To make data archives that last is an urgent task. That’s the message of the European Commission’s eArchiving initiative, which has just announced version 2.0 of its architecture and that its funding has been renewed for another two years.

Under the tutelage of the commission, the initiative will define processes – using open formats and metadata – that mean organisations won’t have to keep old IT equipment hanging around just in case they need it to read old data.

“There are a number of problems when you want to restore very old data,” said Gregor Završnik, a researcher at the University of Ljubljana in Slovenia, who is a consultant in geospatial data archiving and a member of the eArchiving initiative. “For sure, you have to be able read the storage media and read the file format – but there is worse. When you have finally extracted data from an Excel table, you don’t have the context.

“So, you don’t know what the numbers you have restored correspond to. How were they collected? With what level of precision? Are they authentic?” he added, when talking to French sister site LeMagIT during a recent IT Press Tour event.

The eArchiving initiative builds on the E-Ark project, which is a community of developers that has worked since 2014 to create universal and perennial tools to validate, reformat and archive data. The key challenge is to make archives interoperable via common encoding but also to conforming to regulatory needs.
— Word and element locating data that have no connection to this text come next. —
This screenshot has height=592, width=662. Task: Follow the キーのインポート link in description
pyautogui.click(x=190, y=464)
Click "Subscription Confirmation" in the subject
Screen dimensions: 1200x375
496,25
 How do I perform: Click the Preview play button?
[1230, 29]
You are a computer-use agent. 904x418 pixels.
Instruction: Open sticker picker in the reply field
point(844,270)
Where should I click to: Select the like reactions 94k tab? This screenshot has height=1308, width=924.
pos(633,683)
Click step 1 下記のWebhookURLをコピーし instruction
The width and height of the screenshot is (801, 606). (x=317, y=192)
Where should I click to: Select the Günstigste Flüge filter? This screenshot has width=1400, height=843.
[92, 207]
From researcher project to European initiative “At the start of E-Ark, we imagined we’d create a universal format for archiving,” said Završnik. “But as we progressed, we realised these archives are mostly kept by those who created the data originally, and that everyone thinks that this data will be commercially valuable even way in the future. So, what we need is to create a standard that allows an enterprise to restore its own archives after several years.” A key challenge, however, has been that the E-Ark project has struggled to bring together the big players in storage and backup. It is made up of a dozen teams, but these are overwhelmingly from the world of research. The challenge at the level of the European Commission is that to transform E-Ark into eArchiving, the technical content of the project needs to become an accepted standard in the market. A key early stage is that the universal archive format imagined by E-Ark is standardised and will correspond to the new revision of ISO 14721, the reference model for an open archival information system. “If the commission demands that the public sector in the EU adopts our archive format, it can’t oblige enterprises to do the same,” said Završnik. “But it can say to them that if they use an open format, they won’t be locked in for eternity to a technology that necessitates use of commercial tools. And what’s more, it will allow free exchange of data between each other.”